Robotic Process Automation

RPA stands for Robotic Process Automation and is actually the installation of software on, for example, a PC to take over human actions. With RPA, the organization robotizes its repetitive actions. This is done by software that performs the actions, this software is configured once by a person and then executed (fully) automatically.

RPA is suitable for a variety of actions. Think of administrative activities, data transfer between systems, financial and IT support activities and back office work. In many organizations these actions are still performed manually by employees, an invisible source of non-value-adding activities and therefore failure costs.

Consider, for example, administrative actions such as retyping things, processing invoices or filling in forms. With RPA, these processes can be performed robotically, as if the employee were at the controls.

How does it work?

Together with Nimble you can make a so-called RPA scan in 1 day. Using a proven method, we map out which processes are active within the organization and which are suitable for RPA. Based on a business case, a choice is made for the processes to be carried out by the robot and after approval the robot is set up.

Advantages of RPA

  • Employees are given time for real value-adding actions;
  • The robot can work 24 hours a day;
  • Speed goes up and errors are minimized;
  • The robot can work on existing systems;
  • This means that no major IT investment is required.

Setting up the robot

An important condition for the robot is that there must be process steps that are always carried out according to the same set of rules. Only then can the process be automated. If this is indeed the case, the processes can be defined and it can be determined which decisions the “robot” must make in different situations. Modern RPA can also (to a limited extent) act digitally intuitively and logically.

RPA is not automation

The RPA robot simply executes the command that has been programmed. Processes that require more than simple automatic actions still require human expertise, for example in the digital transition.
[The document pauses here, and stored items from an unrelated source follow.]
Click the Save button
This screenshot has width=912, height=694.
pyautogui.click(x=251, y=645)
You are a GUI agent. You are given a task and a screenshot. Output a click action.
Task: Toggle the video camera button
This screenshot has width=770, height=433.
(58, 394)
A big advantage of programming RPA is that it can simply be placed within the existing IT architecture and that there are no major changes to the system. However, deploying the RPA robot can also maintain inefficiency. Think of banks that have been using RPAs for years to maintain administrative tasks in applications that originate from the dinosaur age. In newer and smarter platforms these tasks are simply redundant. A good RPA-scan also indicates whether the business case for digital transition, A.I or other technologies is better on the long term. We would like to help with this!

Examples of our RPA cases

  • Pluryn: reading invoices;
  • IHC: conversion of data files to 1 standard;
  • GeesinkNorba: legacy ERP data transition;
  • NRF: ERP system integration without API.